Requiring photo ID to vote is a hotly contested subject in American political discourse. Proponents argue that it is necessary to insure against fraud and preserve the integrity of the American electoral system. Opponents argue that it will disenfranchise otherwise eligible voters—many of whom would be poor and of color—who are unable to easily obtain ID.
In total, 10 states, ranging from Georgia to Wisconsin, require voters to show ID in order to vote. Seven of those states require a photo ID, and three do not. An additional 25 states "request" that voters display ID, but may still permit them to vote on a provision ballot if they cannot. The remaining states "use other methods to verify the identity of voters," according to the National Conference of State Legislatures.
The new research, from an economics professor at the University of Bologna and another at Harvard Business School, indicates that "strict" voting laws of the type implemented in those ten states do not have a statistically significant effect on voter turnout.
To determine this, the professors took advantage of different timing of the implementation of voter ID laws in different states to construct a "difference-in-differences" analysis, looking at how voters behave in states that do and do not have strict voter ID laws, before and after those laws were implemented. They used data from the progressive data service Catalist, "a U.S. company that provides data and data-related services to progressive organizations and has a long history of collaborating with academics."
The data from Catalist contained both demographic information—age, sex, race, and party affiliation—as well as information on whether or not a surveyed person was actually registered. This means that the paper’s authors could test whether or not voter ID not only stopped registered voters from voting, but discouraged unregistered voters from registering.
"Strict ID laws have no significant negative effect on registration or turnout, overall or for any subgroup defined by age, gender, race, or party affiliation," the paper's authors found.

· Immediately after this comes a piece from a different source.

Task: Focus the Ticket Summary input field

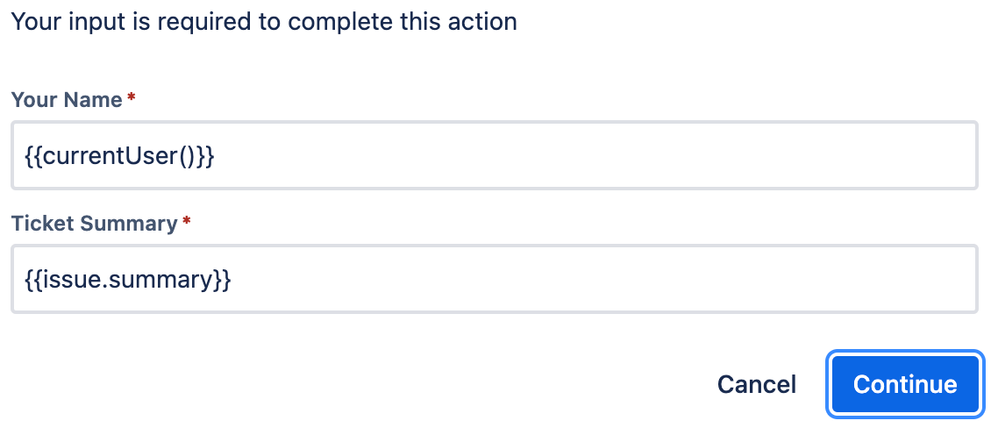Action: click(x=495, y=279)
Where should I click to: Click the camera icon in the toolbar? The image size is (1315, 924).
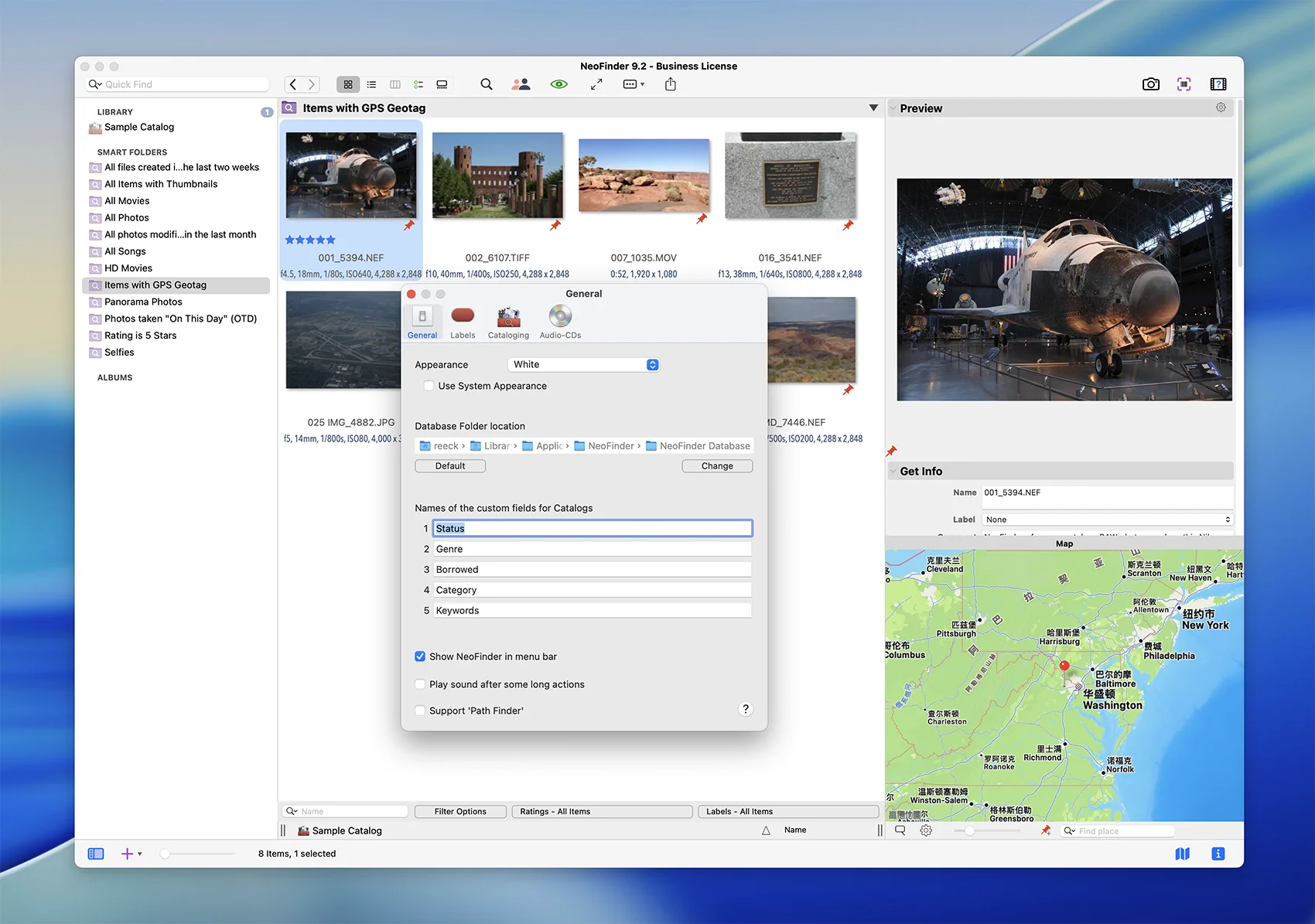1150,84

"Most importantly," they write, strict ID laws "do not decrease the participation of ethnic minorities relative to whites. The laws' overall effects remain close to zero and non-significant whether the election is a midterm or presidential election, and whether the laws are the more restrictive type that stipulate photo IDs."
The paper does note that one possible explanation for this effect is, paradoxically, that voter ID laws might goose turnout among certain marginalized groups. This, the authors argue, is because a perceived "attack" on a right (e.g., the right to vote) can mobilize voters who would otherwise fail to turn out.
To measure this possibility, the paper aggregates data on measures of political participation beyond voting: donating to a candidate, putting up a campaign sign, or volunteering for a campaign (all measured by the Cooperative Congressional Election Survey). They find that there is no statistically significant impact of voter ID laws on any of these actions, which provides evidence against—although does not fully falsify—the "backlash" theory.
At the same time, the study's authors use the same data to examine the actual effect of strict voter ID laws on voter fraud itself, and similarly find no statistically significant effect. Using two datasets of voter fraud cases (which represent a cumulative 2,000 proven or hypothesized events over eight years), the study examines the relationship between laws and frequency of measured voter fraud, finding no evidence of a change after implementation.
This finding is naturally limited by the extremely small number of voter fraud cases actually identified: fewer than one per million people per year. It is possible that voter ID laws would be more effective suppressing fraud in a context where it was more evidently prevalent; as is, the authors estimate that the laws themselves only cover about 0.3 to 0.1 offenses per million people per year.
In total, then, the paper suggests that voter ID laws are not suppressive, but also that they do not have much of an impact on elections overall.
"Our results suggest that efforts both to safeguard electoral integrity and enfranchise more voters may be better served through other reforms," it concludes.